The task — Please rename "Klantenservice" to "Klantendienst" in all the lines below and copy them out with nothing else changed. Leave the pictures out.

---------- Data shown ----------

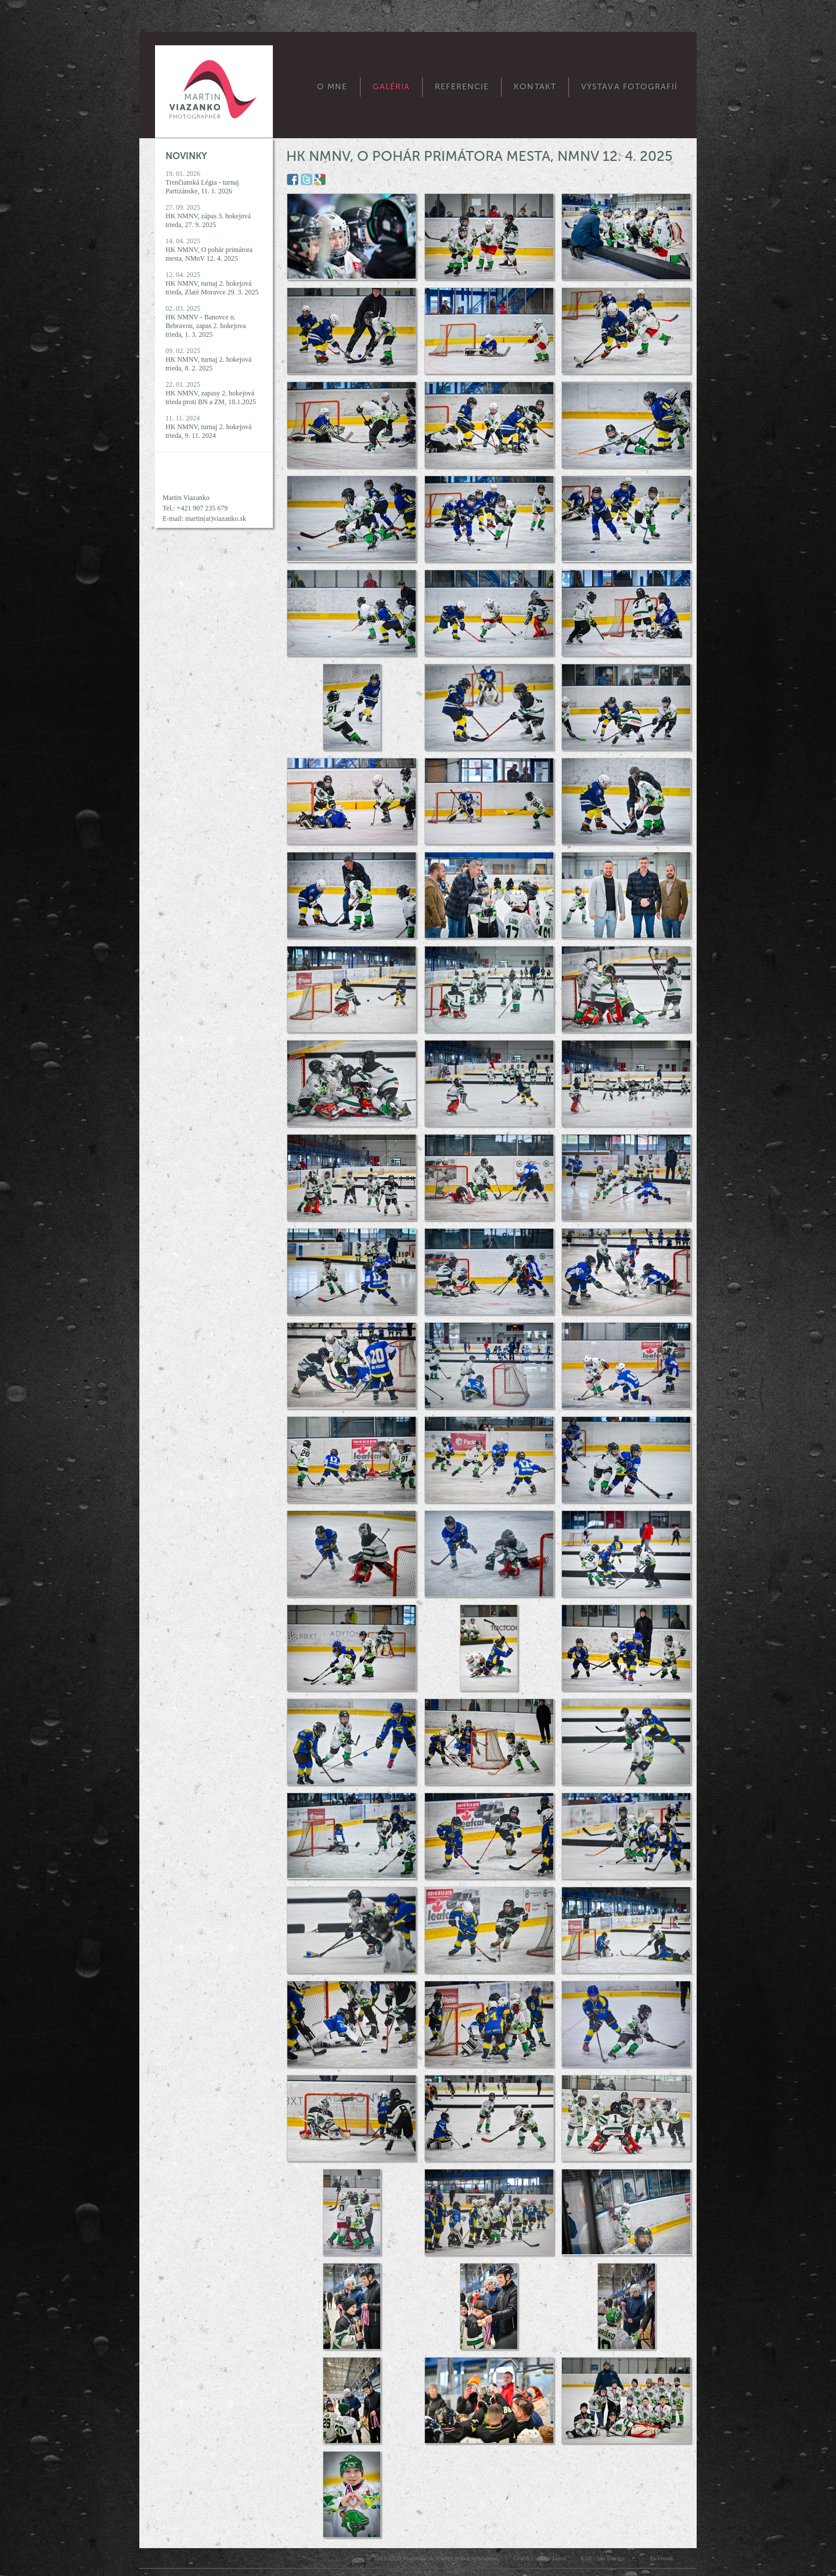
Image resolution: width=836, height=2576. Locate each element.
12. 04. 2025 (212, 283)
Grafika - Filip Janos (539, 2558)
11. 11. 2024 (208, 427)
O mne (332, 87)
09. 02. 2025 (208, 359)
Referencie (462, 87)
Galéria (391, 87)
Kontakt (535, 87)
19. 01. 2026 (202, 182)
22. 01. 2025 (210, 393)
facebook (661, 2558)
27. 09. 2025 (208, 216)
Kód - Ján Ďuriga (603, 2558)
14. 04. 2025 (209, 249)
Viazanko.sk (418, 2558)
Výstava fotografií (629, 87)
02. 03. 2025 (205, 321)
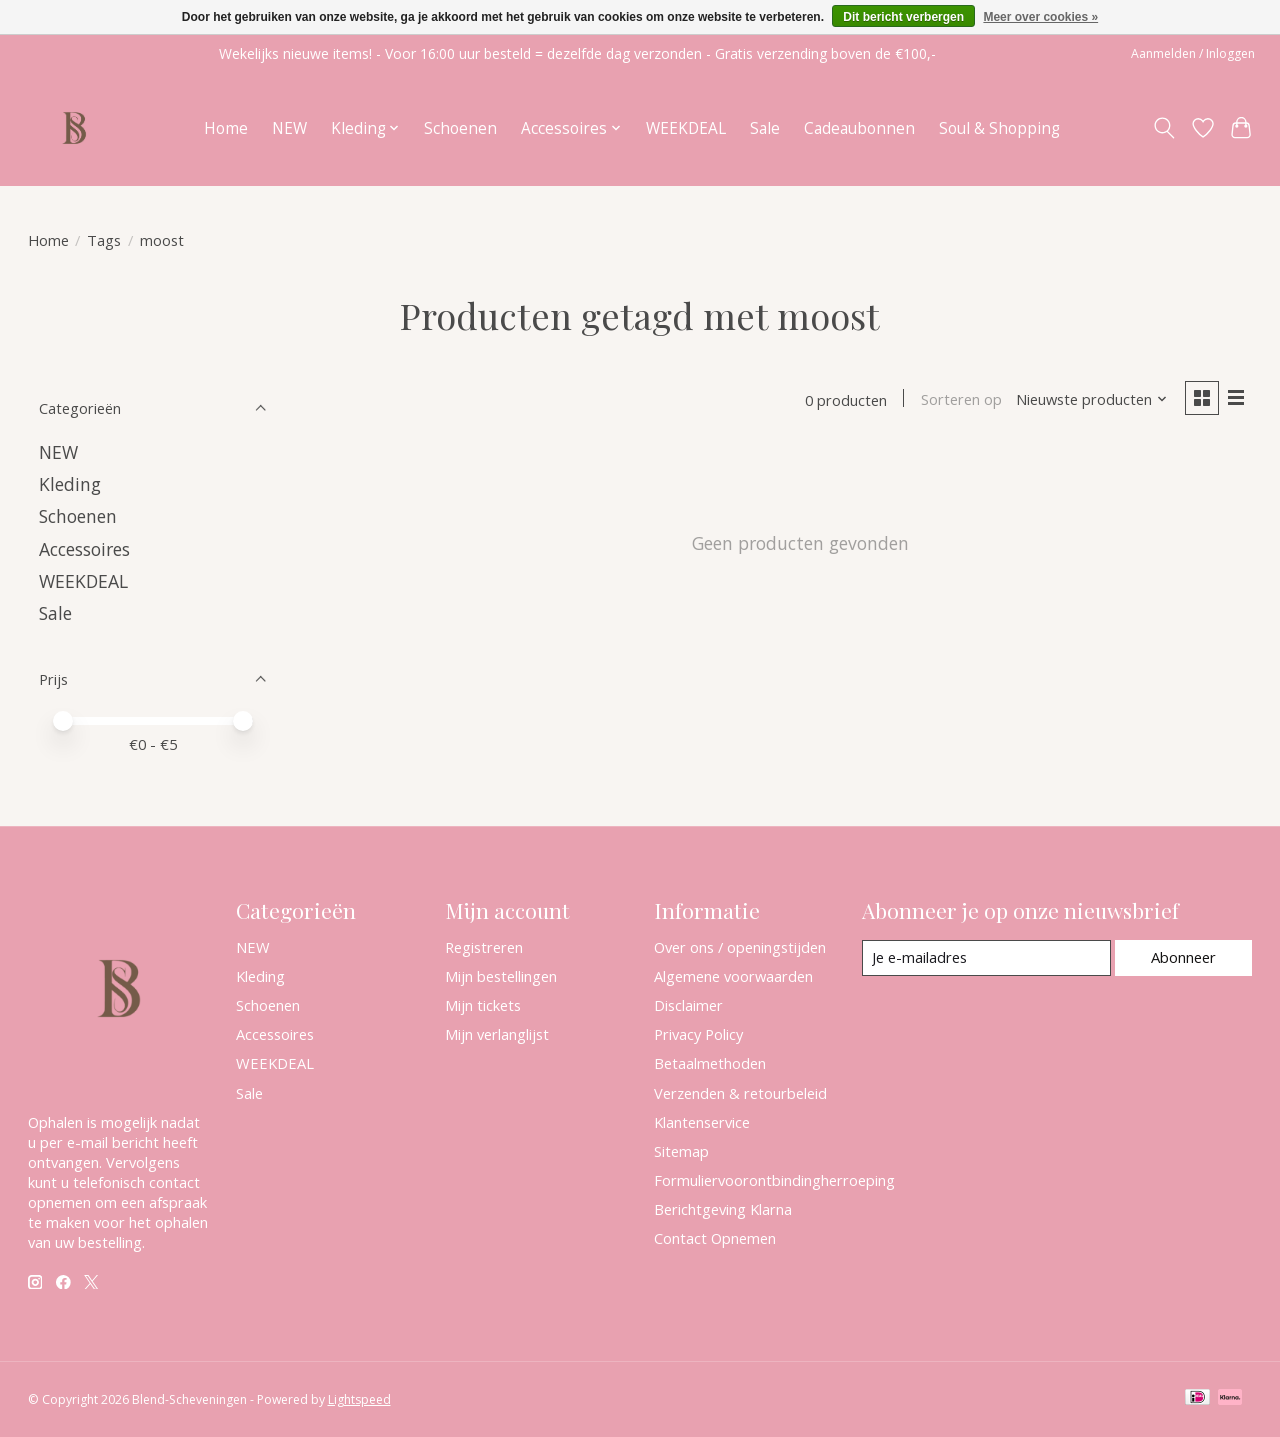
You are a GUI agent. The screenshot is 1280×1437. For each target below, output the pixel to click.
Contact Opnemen (715, 1238)
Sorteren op (960, 400)
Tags (104, 240)
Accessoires (84, 549)
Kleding (70, 484)
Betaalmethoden (710, 1063)
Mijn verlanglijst (497, 1034)
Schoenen (460, 128)
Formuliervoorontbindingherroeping (774, 1180)
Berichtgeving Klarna (723, 1209)
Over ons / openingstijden (740, 947)
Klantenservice (702, 1122)
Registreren (484, 947)
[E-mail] (985, 958)
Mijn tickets (483, 1005)
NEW (289, 128)
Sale (765, 128)
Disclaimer (688, 1005)
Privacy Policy (698, 1034)
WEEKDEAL (686, 128)
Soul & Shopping (999, 128)
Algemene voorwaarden (733, 976)
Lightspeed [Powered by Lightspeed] (359, 1399)
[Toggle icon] (1163, 128)
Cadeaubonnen (859, 128)
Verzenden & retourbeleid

----------

Result for this exercise —
Image resolution: width=836, height=2576. Locate each element.
12. 04. 2025 (212, 283)
Grafika - Filip Janos (539, 2558)
11. 11. 2024 (208, 427)
O mne (332, 87)
09. 02. 2025 (208, 359)
Referencie (462, 87)
Galéria (391, 87)
Kontakt (535, 87)
19. 01. 2026 (202, 182)
22. 01. 2025 (210, 393)
facebook (661, 2558)
27. 09. 2025 (208, 216)
Kód - Ján Ďuriga (603, 2558)
14. 04. 2025 (209, 249)
Viazanko.sk (418, 2558)
Výstava fotografií (629, 87)
02. 03. 2025 (205, 321)
You are a GUI agent. The screenshot is 1280×1437. For each target below, output the pixel to click.
Contact Opnemen (715, 1238)
Sorteren op (960, 400)
Tags (104, 240)
Accessoires (84, 549)
Kleding (70, 484)
Betaalmethoden (710, 1063)
Mijn verlanglijst (497, 1034)
Schoenen (460, 128)
Formuliervoorontbindingherroeping (774, 1180)
Berichtgeving Klarna (723, 1209)
Over ons / openingstijden (740, 947)
Klantendienst (702, 1122)
Registreren (484, 947)
[E-mail] (985, 958)
Mijn tickets (483, 1005)
NEW (289, 128)
Sale (765, 128)
Disclaimer (688, 1005)
Privacy Policy (698, 1034)
WEEKDEAL (686, 128)
Soul & Shopping (999, 128)
Algemene voorwaarden (733, 976)
Lightspeed [Powered by Lightspeed] (359, 1399)
[Toggle icon] (1163, 128)
Cadeaubonnen (859, 128)
Verzenden & retourbeleid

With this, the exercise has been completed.